▶ _Stated task_
Count how many lines below contain the string "pháp", matching case exactly. Reply with only the number.

▶ _Material supplied_
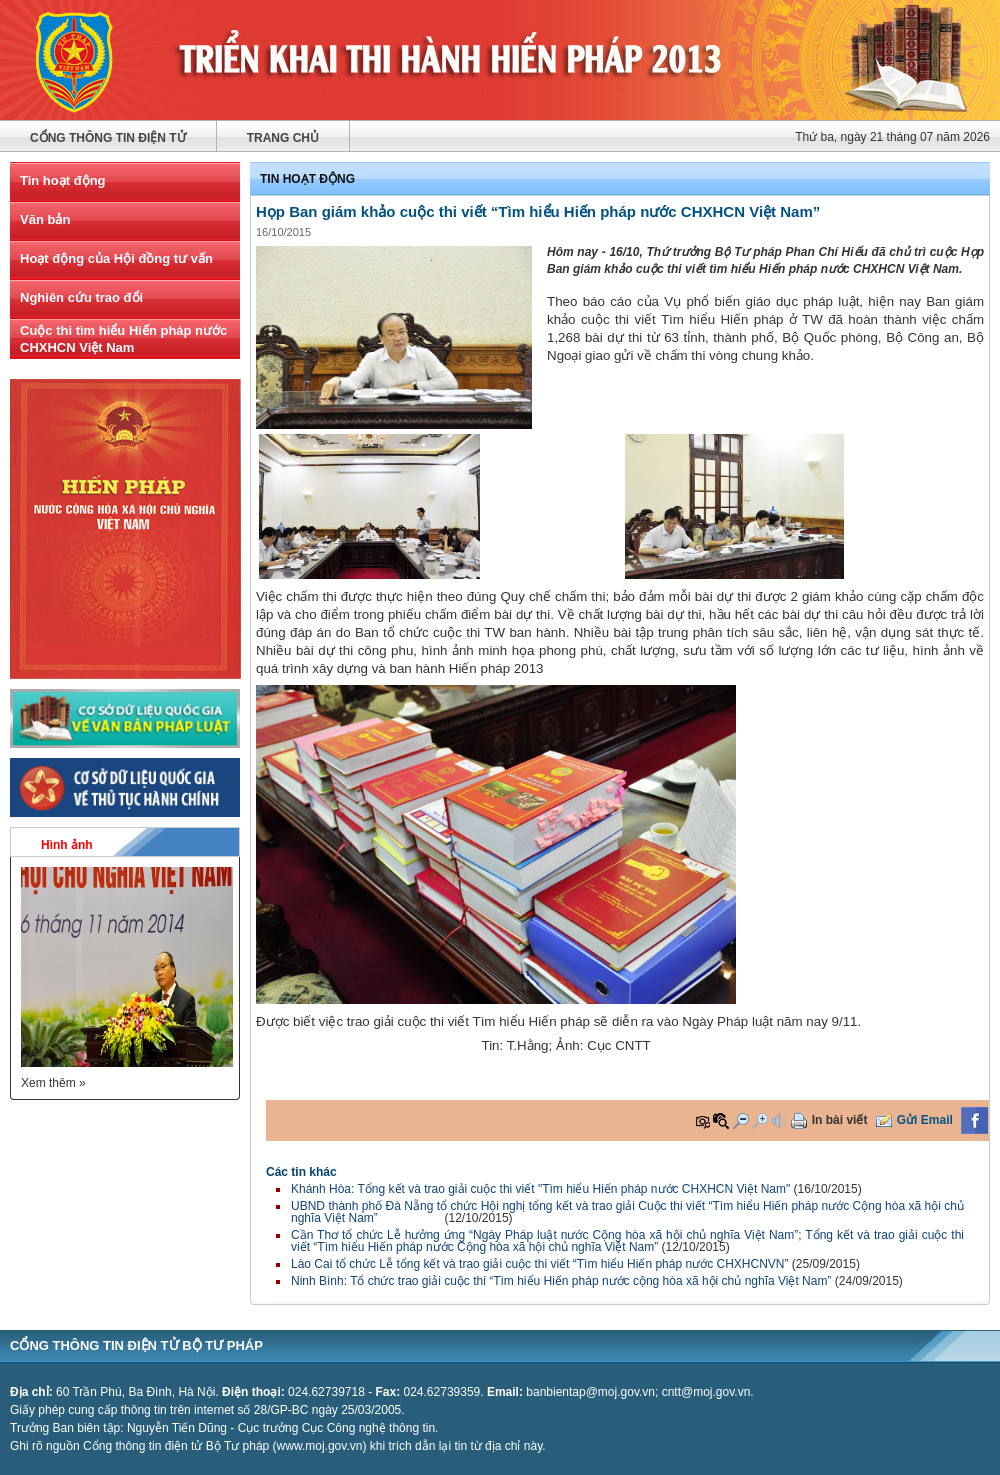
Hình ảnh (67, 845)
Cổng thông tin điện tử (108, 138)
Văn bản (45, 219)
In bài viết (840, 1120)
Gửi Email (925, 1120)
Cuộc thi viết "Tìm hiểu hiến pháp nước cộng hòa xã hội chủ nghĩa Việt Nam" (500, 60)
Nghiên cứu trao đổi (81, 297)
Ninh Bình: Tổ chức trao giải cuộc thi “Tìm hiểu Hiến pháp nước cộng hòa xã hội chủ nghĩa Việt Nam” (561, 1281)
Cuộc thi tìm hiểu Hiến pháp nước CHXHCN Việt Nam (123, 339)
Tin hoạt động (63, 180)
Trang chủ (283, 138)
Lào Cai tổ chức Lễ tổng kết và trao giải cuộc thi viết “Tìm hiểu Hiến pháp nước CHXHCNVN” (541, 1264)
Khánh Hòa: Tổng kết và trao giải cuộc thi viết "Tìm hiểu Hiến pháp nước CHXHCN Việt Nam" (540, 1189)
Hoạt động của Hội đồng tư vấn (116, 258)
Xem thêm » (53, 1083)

▶ _Solution for this exercise_
5